• _Exercise instructions_
Could you please repeat all of the entries exactly as written?

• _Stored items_
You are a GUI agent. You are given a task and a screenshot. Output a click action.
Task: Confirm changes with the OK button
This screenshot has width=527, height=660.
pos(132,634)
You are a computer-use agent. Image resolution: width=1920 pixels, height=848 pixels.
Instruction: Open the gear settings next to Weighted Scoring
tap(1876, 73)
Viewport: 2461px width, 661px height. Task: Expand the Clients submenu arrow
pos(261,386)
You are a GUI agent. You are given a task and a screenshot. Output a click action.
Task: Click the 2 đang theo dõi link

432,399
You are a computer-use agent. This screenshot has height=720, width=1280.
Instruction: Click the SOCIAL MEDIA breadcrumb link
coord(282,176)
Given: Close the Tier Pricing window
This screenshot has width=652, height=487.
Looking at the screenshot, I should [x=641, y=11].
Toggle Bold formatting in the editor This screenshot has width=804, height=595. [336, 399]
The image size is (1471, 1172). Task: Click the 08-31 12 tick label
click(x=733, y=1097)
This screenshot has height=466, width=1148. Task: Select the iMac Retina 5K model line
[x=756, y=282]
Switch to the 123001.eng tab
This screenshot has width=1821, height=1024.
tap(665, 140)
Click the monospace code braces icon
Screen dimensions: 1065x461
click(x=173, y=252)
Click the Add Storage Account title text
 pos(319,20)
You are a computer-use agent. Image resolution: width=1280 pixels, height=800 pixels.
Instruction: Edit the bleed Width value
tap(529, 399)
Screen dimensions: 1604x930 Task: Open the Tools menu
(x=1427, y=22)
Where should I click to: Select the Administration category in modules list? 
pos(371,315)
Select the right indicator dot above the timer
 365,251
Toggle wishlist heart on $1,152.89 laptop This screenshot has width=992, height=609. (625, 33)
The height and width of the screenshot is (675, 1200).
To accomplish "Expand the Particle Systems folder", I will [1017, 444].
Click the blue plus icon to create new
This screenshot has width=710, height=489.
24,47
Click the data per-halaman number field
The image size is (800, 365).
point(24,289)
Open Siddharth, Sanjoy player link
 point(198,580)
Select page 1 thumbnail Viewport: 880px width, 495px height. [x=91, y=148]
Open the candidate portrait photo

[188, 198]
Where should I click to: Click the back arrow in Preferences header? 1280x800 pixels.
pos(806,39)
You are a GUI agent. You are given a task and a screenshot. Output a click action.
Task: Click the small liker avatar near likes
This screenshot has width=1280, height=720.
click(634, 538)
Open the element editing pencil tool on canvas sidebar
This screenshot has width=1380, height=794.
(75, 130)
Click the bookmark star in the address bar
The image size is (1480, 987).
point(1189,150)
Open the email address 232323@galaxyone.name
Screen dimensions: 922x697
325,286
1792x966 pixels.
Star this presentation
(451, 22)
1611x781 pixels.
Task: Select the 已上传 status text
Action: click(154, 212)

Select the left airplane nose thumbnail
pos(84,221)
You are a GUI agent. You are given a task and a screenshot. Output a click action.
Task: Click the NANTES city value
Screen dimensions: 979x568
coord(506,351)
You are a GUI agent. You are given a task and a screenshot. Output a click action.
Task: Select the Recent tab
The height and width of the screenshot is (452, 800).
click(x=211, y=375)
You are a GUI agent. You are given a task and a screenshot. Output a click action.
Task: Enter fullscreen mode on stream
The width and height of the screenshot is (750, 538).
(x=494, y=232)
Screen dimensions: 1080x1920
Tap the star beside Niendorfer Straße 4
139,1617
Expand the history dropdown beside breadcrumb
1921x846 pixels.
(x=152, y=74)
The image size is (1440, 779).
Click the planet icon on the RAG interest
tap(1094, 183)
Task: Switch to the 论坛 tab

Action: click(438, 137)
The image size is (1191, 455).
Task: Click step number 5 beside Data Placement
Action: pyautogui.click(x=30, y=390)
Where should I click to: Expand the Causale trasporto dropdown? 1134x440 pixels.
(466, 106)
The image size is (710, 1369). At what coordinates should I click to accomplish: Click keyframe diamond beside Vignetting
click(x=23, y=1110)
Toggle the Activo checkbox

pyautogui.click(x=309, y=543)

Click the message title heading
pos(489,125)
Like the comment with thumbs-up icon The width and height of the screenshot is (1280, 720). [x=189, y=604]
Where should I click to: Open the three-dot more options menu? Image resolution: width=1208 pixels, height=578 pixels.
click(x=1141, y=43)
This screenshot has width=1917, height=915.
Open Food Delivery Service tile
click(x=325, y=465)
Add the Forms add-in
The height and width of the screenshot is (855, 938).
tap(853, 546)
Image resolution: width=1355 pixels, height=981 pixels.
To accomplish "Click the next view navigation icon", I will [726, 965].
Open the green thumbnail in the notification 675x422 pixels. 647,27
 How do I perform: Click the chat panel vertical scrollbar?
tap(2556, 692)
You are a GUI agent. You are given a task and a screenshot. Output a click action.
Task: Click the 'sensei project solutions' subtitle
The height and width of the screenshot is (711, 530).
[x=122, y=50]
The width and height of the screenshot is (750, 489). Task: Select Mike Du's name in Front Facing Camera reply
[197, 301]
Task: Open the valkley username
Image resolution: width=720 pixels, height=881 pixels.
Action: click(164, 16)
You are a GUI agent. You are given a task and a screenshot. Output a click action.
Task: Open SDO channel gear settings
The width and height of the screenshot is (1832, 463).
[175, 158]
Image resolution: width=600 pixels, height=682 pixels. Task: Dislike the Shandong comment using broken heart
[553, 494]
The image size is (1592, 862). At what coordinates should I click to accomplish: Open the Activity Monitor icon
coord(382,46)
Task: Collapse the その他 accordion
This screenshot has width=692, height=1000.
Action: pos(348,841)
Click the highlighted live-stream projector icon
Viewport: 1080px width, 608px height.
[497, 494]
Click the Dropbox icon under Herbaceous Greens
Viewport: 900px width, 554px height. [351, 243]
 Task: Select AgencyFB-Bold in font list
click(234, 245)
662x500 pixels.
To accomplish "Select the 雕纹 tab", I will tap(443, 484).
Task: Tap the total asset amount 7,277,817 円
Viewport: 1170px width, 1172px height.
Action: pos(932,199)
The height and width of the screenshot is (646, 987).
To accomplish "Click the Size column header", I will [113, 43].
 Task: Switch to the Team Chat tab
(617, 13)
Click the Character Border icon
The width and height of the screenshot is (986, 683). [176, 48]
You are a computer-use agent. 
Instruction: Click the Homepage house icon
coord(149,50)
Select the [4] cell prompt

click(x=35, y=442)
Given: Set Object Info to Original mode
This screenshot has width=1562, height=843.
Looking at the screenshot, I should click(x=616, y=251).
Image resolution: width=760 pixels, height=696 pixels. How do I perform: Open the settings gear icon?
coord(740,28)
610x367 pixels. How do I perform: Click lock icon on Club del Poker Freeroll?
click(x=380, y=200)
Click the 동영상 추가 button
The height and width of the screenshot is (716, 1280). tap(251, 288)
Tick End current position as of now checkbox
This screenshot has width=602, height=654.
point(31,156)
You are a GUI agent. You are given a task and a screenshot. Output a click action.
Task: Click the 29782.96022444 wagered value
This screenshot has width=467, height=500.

• _Reply_
You are a GUI agent. You are given a task and a screenshot. Output a click action.
Task: Confirm changes with the OK button
This screenshot has width=527, height=660.
pos(132,634)
You are a computer-use agent. Image resolution: width=1920 pixels, height=848 pixels.
Instruction: Open the gear settings next to Weighted Scoring
tap(1876, 73)
Viewport: 2461px width, 661px height. Task: Expand the Clients submenu arrow
pos(261,386)
You are a GUI agent. You are given a task and a screenshot. Output a click action.
Task: Click the 2 đang theo dõi link

432,399
You are a computer-use agent. This screenshot has height=720, width=1280.
Instruction: Click the SOCIAL MEDIA breadcrumb link
coord(282,176)
Given: Close the Tier Pricing window
This screenshot has width=652, height=487.
Looking at the screenshot, I should [x=641, y=11].
Toggle Bold formatting in the editor This screenshot has width=804, height=595. [336, 399]
The image size is (1471, 1172). Task: Click the 08-31 12 tick label
click(x=733, y=1097)
This screenshot has height=466, width=1148. Task: Select the iMac Retina 5K model line
[x=756, y=282]
Switch to the 123001.eng tab
This screenshot has width=1821, height=1024.
tap(665, 140)
Click the monospace code braces icon
Screen dimensions: 1065x461
click(x=173, y=252)
Click the Add Storage Account title text
 pos(319,20)
You are a computer-use agent. Image resolution: width=1280 pixels, height=800 pixels.
Instruction: Edit the bleed Width value
tap(529, 399)
Screen dimensions: 1604x930 Task: Open the Tools menu
(x=1427, y=22)
Where should I click to: Select the Administration category in modules list? 
pos(371,315)
Select the right indicator dot above the timer
 365,251
Toggle wishlist heart on $1,152.89 laptop This screenshot has width=992, height=609. (625, 33)
The height and width of the screenshot is (675, 1200).
To accomplish "Expand the Particle Systems folder", I will [1017, 444].
Click the blue plus icon to create new
This screenshot has width=710, height=489.
24,47
Click the data per-halaman number field
The image size is (800, 365).
point(24,289)
Open Siddharth, Sanjoy player link
 point(198,580)
Select page 1 thumbnail Viewport: 880px width, 495px height. [x=91, y=148]
Open the candidate portrait photo

[188, 198]
Where should I click to: Click the back arrow in Preferences header? 1280x800 pixels.
pos(806,39)
You are a GUI agent. You are given a task and a screenshot. Output a click action.
Task: Click the small liker avatar near likes
This screenshot has width=1280, height=720.
click(634, 538)
Open the element editing pencil tool on canvas sidebar
This screenshot has width=1380, height=794.
(75, 130)
Click the bookmark star in the address bar
The image size is (1480, 987).
point(1189,150)
Open the email address 232323@galaxyone.name
Screen dimensions: 922x697
325,286
1792x966 pixels.
Star this presentation
(451, 22)
1611x781 pixels.
Task: Select the 已上传 status text
Action: click(154, 212)

Select the left airplane nose thumbnail
pos(84,221)
You are a GUI agent. You are given a task and a screenshot. Output a click action.
Task: Click the NANTES city value
Screen dimensions: 979x568
coord(506,351)
You are a GUI agent. You are given a task and a screenshot. Output a click action.
Task: Select the Recent tab
The height and width of the screenshot is (452, 800).
click(x=211, y=375)
You are a GUI agent. You are given a task and a screenshot. Output a click action.
Task: Enter fullscreen mode on stream
The width and height of the screenshot is (750, 538).
(x=494, y=232)
Screen dimensions: 1080x1920
Tap the star beside Niendorfer Straße 4
139,1617
Expand the history dropdown beside breadcrumb
1921x846 pixels.
(x=152, y=74)
The image size is (1440, 779).
Click the planet icon on the RAG interest
tap(1094, 183)
Task: Switch to the 论坛 tab

Action: click(438, 137)
The image size is (1191, 455).
Task: Click step number 5 beside Data Placement
Action: pyautogui.click(x=30, y=390)
Where should I click to: Expand the Causale trasporto dropdown? 1134x440 pixels.
(466, 106)
The image size is (710, 1369). At what coordinates should I click to accomplish: Click keyframe diamond beside Vignetting
click(x=23, y=1110)
Toggle the Activo checkbox

pyautogui.click(x=309, y=543)

Click the message title heading
pos(489,125)
Like the comment with thumbs-up icon The width and height of the screenshot is (1280, 720). [x=189, y=604]
Where should I click to: Open the three-dot more options menu? Image resolution: width=1208 pixels, height=578 pixels.
click(x=1141, y=43)
This screenshot has width=1917, height=915.
Open Food Delivery Service tile
click(x=325, y=465)
Add the Forms add-in
The height and width of the screenshot is (855, 938).
tap(853, 546)
Image resolution: width=1355 pixels, height=981 pixels.
To accomplish "Click the next view navigation icon", I will [726, 965].
Open the green thumbnail in the notification 675x422 pixels. 647,27
 How do I perform: Click the chat panel vertical scrollbar?
tap(2556, 692)
You are a GUI agent. You are given a task and a screenshot. Output a click action.
Task: Click the 'sensei project solutions' subtitle
The height and width of the screenshot is (711, 530).
[x=122, y=50]
The width and height of the screenshot is (750, 489). Task: Select Mike Du's name in Front Facing Camera reply
[197, 301]
Task: Open the valkley username
Image resolution: width=720 pixels, height=881 pixels.
Action: click(164, 16)
You are a GUI agent. You are given a task and a screenshot. Output a click action.
Task: Open SDO channel gear settings
The width and height of the screenshot is (1832, 463).
[175, 158]
Image resolution: width=600 pixels, height=682 pixels. Task: Dislike the Shandong comment using broken heart
[553, 494]
The image size is (1592, 862). At what coordinates should I click to accomplish: Open the Activity Monitor icon
coord(382,46)
Task: Collapse the その他 accordion
This screenshot has width=692, height=1000.
Action: pos(348,841)
Click the highlighted live-stream projector icon
Viewport: 1080px width, 608px height.
[497, 494]
Click the Dropbox icon under Herbaceous Greens
Viewport: 900px width, 554px height. [351, 243]
 Task: Select AgencyFB-Bold in font list
click(234, 245)
662x500 pixels.
To accomplish "Select the 雕纹 tab", I will tap(443, 484).
Task: Tap the total asset amount 7,277,817 円
Viewport: 1170px width, 1172px height.
Action: pos(932,199)
The height and width of the screenshot is (646, 987).
To accomplish "Click the Size column header", I will [113, 43].
 Task: Switch to the Team Chat tab
(617, 13)
Click the Character Border icon
The width and height of the screenshot is (986, 683). [176, 48]
You are a computer-use agent. 
Instruction: Click the Homepage house icon
coord(149,50)
Select the [4] cell prompt

click(x=35, y=442)
Given: Set Object Info to Original mode
This screenshot has width=1562, height=843.
Looking at the screenshot, I should click(x=616, y=251).
Image resolution: width=760 pixels, height=696 pixels. How do I perform: Open the settings gear icon?
coord(740,28)
610x367 pixels. How do I perform: Click lock icon on Club del Poker Freeroll?
click(x=380, y=200)
Click the 동영상 추가 button
The height and width of the screenshot is (716, 1280). tap(251, 288)
Tick End current position as of now checkbox
This screenshot has width=602, height=654.
point(31,156)
You are a GUI agent. You are given a task and a screenshot. Output a click action.
Task: Click the 29782.96022444 wagered value
This screenshot has width=467, height=500.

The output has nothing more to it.